Siete convinti che la morte del corpo, tra le altre cose, sia una tragedia. Io dico diversamente.

Considerate, se vi è d’aiuto, che la morte di un corpo fisico è come bruciare un libro, amati. I concetti dentro il libro, il cuore e la mente che hanno scritto il libro, non sono distrutti. Essi restano.

La serietà, l’imperdonabilità, in cui tenete la morte, hanno a che fare con la vostra costruzione del tempo. Se non foste schiavi del tempo, vi esentereste dalla tristezza. Vi esentereste dai concetti di troppo presto o troppo in fretta. Senza il concetto del tempo, nulla vi sarebbe insostenibile.

Se considerate che la vita è giocare e sguazzare in un lago d’acqua che non si prosciuga mai, uno spruzzo grande e uno spruzzo piccolo sarebbero solo degli spruzzi e non considerati altro. Dove starebbe la tragedia? Dove sta la tragedia? Sta nella mente umana, consegnata al cuore, schiacciando e stringendo un cuore che dovrebbe aprirsi e aprirsi e aprirsi e racchiudere il tutto dell’amore. Non si chiude l’apertura di un fiore che sta per sbocciare, eppure chiudete il vostro cuore lussureggiante sotto circostanze che interpretate come strazianti. La vostra mente umana accetta il concetto di tragedia, eppure ancora non accetta il concetto che voi attribuite tragedia a qualcosa che non è altro che un aspetto della vita sulla Terra.

La vita si svolge, ecco tutto. Il peggio che può capitare è che la vita non si svolga come secondo voi dovrebbe. Potreste dire che la colpa è Mia e pertanto trasformarvi in una vittima. Una vittima di cosa? Una vittima delle vostre stesse interpretazioni.
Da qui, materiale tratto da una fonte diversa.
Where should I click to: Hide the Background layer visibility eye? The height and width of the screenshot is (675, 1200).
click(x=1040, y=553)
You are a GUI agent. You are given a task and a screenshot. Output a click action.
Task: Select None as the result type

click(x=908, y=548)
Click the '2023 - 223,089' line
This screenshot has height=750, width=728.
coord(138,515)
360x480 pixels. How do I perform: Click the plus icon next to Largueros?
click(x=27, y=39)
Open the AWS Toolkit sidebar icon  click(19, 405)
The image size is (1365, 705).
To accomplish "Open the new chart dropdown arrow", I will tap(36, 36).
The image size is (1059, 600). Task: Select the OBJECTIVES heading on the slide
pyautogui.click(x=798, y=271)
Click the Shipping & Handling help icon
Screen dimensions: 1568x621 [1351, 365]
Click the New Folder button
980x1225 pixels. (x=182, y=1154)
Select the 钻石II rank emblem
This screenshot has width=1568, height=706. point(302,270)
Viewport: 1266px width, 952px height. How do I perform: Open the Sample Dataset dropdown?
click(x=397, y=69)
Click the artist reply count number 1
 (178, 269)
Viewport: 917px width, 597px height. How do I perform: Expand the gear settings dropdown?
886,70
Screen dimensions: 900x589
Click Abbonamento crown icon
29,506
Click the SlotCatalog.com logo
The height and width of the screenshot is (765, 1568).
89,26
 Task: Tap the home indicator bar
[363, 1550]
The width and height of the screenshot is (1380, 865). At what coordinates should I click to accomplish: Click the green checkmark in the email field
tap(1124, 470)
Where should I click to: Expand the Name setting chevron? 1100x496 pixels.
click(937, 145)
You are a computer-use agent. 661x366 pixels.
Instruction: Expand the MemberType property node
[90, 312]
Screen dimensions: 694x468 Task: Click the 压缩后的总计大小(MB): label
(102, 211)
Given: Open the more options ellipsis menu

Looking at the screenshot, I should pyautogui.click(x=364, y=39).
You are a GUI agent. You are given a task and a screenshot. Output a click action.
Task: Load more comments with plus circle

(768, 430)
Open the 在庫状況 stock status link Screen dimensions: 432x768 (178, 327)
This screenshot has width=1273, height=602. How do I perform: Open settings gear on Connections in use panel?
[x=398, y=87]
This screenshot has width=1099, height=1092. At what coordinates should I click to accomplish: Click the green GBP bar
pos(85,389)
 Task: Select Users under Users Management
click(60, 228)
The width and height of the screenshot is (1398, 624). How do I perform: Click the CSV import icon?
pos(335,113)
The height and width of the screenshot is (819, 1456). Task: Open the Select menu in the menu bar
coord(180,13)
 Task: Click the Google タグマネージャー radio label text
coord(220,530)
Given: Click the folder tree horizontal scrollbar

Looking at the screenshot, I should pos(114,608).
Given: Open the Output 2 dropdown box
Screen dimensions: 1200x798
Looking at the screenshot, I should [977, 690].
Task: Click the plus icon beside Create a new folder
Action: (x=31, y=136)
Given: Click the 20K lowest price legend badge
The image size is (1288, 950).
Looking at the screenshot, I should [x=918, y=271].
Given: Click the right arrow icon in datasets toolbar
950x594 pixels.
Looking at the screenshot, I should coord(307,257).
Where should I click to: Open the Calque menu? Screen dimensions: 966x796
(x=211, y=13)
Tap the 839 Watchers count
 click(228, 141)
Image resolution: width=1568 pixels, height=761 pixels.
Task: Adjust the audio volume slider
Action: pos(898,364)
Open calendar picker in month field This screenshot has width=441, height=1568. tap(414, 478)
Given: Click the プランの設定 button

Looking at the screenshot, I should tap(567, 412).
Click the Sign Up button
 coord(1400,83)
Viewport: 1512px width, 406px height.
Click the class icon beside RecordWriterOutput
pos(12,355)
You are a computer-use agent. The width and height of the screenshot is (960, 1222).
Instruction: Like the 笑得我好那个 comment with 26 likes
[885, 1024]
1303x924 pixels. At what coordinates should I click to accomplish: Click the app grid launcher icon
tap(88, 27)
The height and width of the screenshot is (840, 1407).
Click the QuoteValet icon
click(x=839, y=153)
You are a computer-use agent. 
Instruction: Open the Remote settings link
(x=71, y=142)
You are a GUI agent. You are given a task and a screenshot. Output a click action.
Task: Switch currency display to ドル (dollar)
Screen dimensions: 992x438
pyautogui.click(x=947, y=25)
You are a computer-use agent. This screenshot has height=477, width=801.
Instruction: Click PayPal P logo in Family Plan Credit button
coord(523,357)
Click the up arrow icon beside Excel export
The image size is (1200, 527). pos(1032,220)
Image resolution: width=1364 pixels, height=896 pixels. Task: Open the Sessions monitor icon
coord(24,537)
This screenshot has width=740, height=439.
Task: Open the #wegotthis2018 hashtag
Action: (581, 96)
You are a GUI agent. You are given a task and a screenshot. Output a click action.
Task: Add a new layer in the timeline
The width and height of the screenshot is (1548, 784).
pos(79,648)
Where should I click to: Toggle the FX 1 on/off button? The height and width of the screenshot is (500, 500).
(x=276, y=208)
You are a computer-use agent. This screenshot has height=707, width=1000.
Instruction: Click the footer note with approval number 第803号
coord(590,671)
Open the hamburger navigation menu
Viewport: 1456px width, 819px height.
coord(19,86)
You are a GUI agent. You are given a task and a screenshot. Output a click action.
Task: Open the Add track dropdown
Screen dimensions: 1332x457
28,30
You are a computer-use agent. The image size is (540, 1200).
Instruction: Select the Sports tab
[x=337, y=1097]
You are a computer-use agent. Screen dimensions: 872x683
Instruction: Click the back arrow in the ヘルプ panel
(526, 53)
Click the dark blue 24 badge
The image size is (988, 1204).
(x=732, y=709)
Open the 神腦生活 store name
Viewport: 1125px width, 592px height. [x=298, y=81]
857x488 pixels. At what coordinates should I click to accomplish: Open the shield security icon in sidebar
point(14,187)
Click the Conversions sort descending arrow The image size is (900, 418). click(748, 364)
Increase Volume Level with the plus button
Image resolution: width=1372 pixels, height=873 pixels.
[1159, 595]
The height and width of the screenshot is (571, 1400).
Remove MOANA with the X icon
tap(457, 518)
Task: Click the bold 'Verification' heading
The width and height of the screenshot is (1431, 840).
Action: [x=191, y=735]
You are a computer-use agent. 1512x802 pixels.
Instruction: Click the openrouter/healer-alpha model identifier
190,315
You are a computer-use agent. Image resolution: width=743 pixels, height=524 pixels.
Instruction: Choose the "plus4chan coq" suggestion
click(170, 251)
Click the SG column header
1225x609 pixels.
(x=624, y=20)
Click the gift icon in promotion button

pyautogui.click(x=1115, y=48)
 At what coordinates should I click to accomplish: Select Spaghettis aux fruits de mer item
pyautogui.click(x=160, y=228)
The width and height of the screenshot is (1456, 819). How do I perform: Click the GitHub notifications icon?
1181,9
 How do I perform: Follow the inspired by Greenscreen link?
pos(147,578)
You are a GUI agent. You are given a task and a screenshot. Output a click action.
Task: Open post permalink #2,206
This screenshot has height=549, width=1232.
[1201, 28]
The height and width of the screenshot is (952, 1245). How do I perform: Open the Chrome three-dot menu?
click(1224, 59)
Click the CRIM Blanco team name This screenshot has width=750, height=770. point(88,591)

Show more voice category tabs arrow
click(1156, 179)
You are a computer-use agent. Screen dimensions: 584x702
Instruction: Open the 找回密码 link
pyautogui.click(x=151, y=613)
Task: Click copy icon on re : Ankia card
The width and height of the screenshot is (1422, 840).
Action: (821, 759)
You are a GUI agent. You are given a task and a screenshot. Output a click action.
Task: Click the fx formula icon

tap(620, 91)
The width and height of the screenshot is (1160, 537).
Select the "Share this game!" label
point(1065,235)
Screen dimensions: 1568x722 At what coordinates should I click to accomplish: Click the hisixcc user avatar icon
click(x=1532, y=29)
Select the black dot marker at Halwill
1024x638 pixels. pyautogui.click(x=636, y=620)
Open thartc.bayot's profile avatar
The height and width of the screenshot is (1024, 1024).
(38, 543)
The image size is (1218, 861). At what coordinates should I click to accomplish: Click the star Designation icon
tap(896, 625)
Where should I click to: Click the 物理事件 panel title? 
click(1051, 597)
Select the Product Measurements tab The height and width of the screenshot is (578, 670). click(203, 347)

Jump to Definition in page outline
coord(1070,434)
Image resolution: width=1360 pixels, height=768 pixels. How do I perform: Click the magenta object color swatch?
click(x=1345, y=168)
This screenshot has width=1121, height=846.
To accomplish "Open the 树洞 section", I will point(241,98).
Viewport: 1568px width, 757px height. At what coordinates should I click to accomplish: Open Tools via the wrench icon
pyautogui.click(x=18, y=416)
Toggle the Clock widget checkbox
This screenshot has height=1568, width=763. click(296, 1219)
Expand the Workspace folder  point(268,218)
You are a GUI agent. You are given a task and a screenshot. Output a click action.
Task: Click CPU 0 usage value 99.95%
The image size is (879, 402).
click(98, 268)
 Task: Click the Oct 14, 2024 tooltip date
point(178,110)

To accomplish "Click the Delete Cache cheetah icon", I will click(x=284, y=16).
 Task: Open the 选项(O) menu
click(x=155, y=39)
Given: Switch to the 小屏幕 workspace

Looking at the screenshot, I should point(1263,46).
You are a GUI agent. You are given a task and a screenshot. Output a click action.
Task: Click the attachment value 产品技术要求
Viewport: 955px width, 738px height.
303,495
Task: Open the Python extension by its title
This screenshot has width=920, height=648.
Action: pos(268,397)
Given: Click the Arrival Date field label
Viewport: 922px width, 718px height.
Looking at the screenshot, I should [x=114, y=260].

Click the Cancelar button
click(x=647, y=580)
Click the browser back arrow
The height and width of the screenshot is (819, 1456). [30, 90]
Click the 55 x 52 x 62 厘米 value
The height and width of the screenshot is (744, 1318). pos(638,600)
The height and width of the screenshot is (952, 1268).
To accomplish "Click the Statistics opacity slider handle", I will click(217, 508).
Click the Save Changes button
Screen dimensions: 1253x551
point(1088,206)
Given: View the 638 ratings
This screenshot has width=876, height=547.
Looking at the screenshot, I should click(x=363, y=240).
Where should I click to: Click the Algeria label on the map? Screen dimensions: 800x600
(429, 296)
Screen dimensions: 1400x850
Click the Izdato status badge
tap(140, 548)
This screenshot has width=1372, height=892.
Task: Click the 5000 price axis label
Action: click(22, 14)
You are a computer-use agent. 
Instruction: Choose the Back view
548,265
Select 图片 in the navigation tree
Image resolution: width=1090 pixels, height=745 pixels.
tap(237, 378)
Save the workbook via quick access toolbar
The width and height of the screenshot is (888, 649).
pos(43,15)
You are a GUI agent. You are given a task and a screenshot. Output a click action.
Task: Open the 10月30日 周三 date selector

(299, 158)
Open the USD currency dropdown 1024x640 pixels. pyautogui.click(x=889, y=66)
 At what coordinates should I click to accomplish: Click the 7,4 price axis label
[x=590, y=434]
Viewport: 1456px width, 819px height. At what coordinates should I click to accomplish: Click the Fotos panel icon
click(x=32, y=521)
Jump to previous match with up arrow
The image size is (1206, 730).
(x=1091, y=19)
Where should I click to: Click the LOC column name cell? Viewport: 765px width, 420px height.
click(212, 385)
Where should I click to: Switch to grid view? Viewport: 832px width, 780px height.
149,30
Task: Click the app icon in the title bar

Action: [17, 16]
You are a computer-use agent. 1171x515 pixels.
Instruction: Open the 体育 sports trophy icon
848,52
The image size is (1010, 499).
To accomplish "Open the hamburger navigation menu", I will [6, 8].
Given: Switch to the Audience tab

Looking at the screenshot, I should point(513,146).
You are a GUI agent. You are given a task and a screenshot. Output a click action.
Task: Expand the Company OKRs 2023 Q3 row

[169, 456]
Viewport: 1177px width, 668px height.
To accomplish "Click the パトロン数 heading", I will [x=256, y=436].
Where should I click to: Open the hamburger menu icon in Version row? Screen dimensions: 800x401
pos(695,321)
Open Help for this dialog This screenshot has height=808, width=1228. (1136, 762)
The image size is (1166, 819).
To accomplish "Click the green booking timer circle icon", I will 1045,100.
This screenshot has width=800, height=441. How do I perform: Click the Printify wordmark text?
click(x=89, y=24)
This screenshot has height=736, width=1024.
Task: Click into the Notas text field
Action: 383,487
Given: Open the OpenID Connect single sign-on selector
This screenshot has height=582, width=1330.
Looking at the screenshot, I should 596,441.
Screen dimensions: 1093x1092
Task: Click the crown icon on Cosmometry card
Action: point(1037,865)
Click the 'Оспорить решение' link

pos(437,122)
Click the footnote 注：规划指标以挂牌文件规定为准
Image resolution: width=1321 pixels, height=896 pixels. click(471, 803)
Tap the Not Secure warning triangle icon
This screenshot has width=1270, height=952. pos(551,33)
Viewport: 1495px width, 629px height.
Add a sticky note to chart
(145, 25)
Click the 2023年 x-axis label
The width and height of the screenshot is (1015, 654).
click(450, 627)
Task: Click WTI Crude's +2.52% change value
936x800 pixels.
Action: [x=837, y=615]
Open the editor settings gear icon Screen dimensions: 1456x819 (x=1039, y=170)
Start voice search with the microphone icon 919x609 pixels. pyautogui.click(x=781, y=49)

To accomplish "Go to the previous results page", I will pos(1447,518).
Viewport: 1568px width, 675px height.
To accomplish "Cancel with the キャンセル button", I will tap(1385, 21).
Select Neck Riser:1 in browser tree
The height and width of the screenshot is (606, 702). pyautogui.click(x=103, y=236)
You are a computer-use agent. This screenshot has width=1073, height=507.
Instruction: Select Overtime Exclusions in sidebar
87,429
Voi assegnate la colpa ad una serie di eventi naturali nel mondo esistente. Trovate a ridire. Troppo spesso, veramente troppo spesso, date la colpa a Me. Dite, in effetti, che Io non sono giusto. La vita è giusta, amati. La morte del corpo arriva per tutti, ricchi o poveri, giovani o vecchi. Forse è ingiusto da parte vostra assegnare delle colpe. Punto.

Aprite il vostro cuore adesso e tenetelo spalancato. La tragedia esiste nella vostra mente. È una storia raccontata con le espressioni fiorite del grande dramma raccontato magnificamente, la storia abbellita. Sembra reale, eppure è lontanissima dalla realtà.